6) Aulani, a Disney Resort & Spa
This Hawaiian resort is another complex evaluation. It’s also one that causes me problems due to my sloppy usage of industry jargon. I’ve referred to Studios synonymously with DVC standard rooms because they are…right up until they aren’t. At Aulani, Disney sells a special booking class, one that wreaks havoc with expectations.
The Studio at Aulani is 356 square feet, which means it should actually go higher on this list. The average room at Aulani is 369 square feet, though. That’s because this resort books the Standard class as well, and those rooms are quite spacious at 382 square feet.
Common sense dictates that a Studio is larger than a Standard at hotels, at least that’s what my four years of hotel employment taught me. Aulani goes against that philosophy, though. Their basic hotel room is more spacious than their Studio, and it costs less on the DVC Points Chart, too.
5) The Villas at Disney’s Grand Floridian Resort & Spa
We’ve now entered the top five, which means that the Studios provide a bit more breathing room.

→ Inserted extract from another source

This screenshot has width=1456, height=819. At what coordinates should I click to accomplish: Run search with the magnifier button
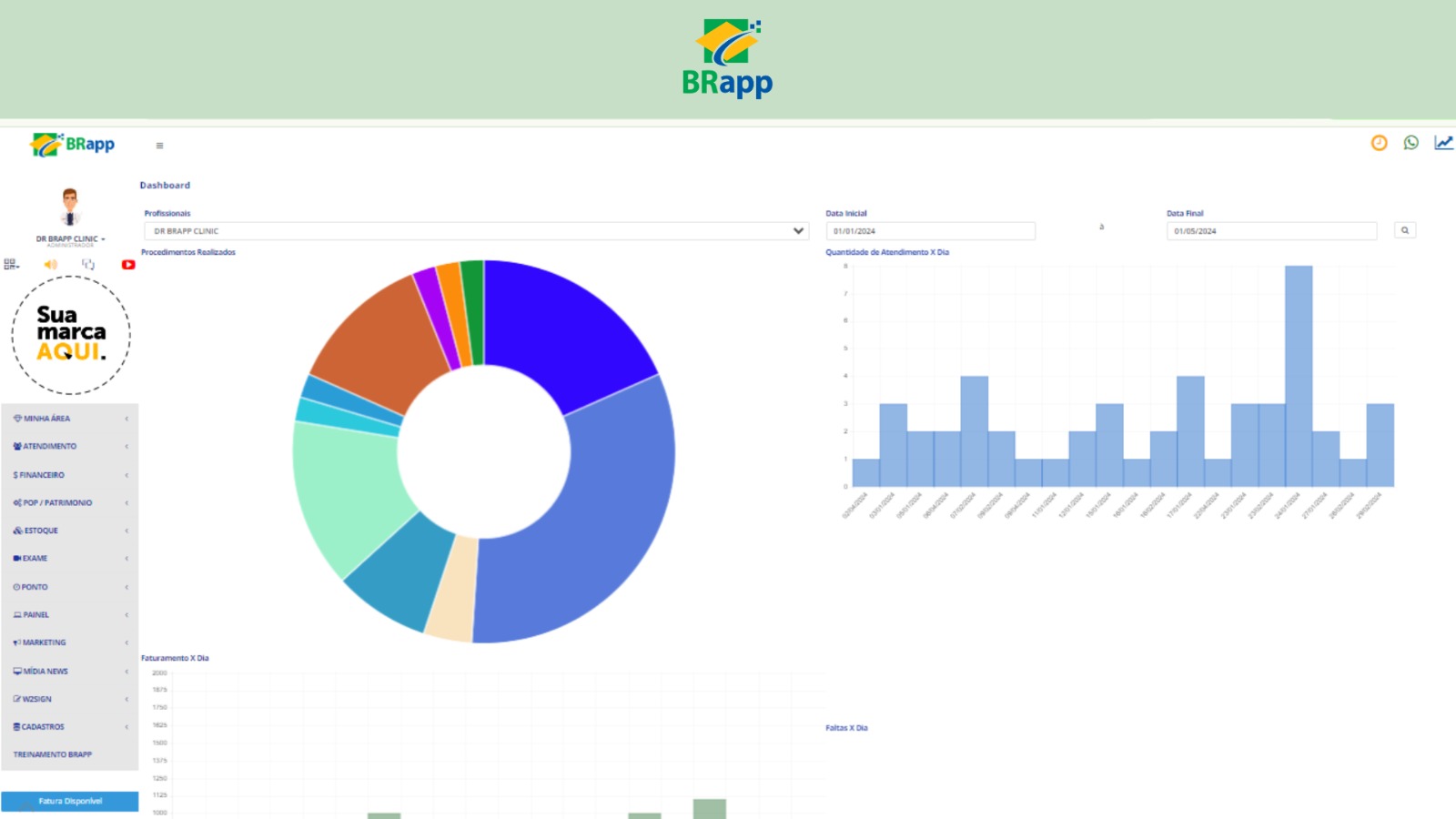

We’ve also reached the point where the rooms have a bit of scarcity, at least at this and the next resort. Studios at the Grand Floridian are 374 square feet, which means that they’re quite comfortable. Have you ever wondered why they’re so hard to book, though?
Disney only has 100 DVC units to book with 147 maximum available rooms. In other words, when you want to stay at the Grand Floridian regularly, you should buy a Grand Floridian contract. Shockingly, we’re about to discuss an even tougher reservation to book.
4) The Villas at Disney’s Grand Californian Resort & Spa
The Grand Floridian is the most difficult DVC resort to reserve at Walt Disney World. It’s a far cry from the hardest one overall, though. That honor belongs to the Grand Californian, the only DVC property at the Happiest Place on Earth. Disney constructed a lovely batch of 379-square foot Studios at this hotel in 2009. They just didn’t build a lot of them.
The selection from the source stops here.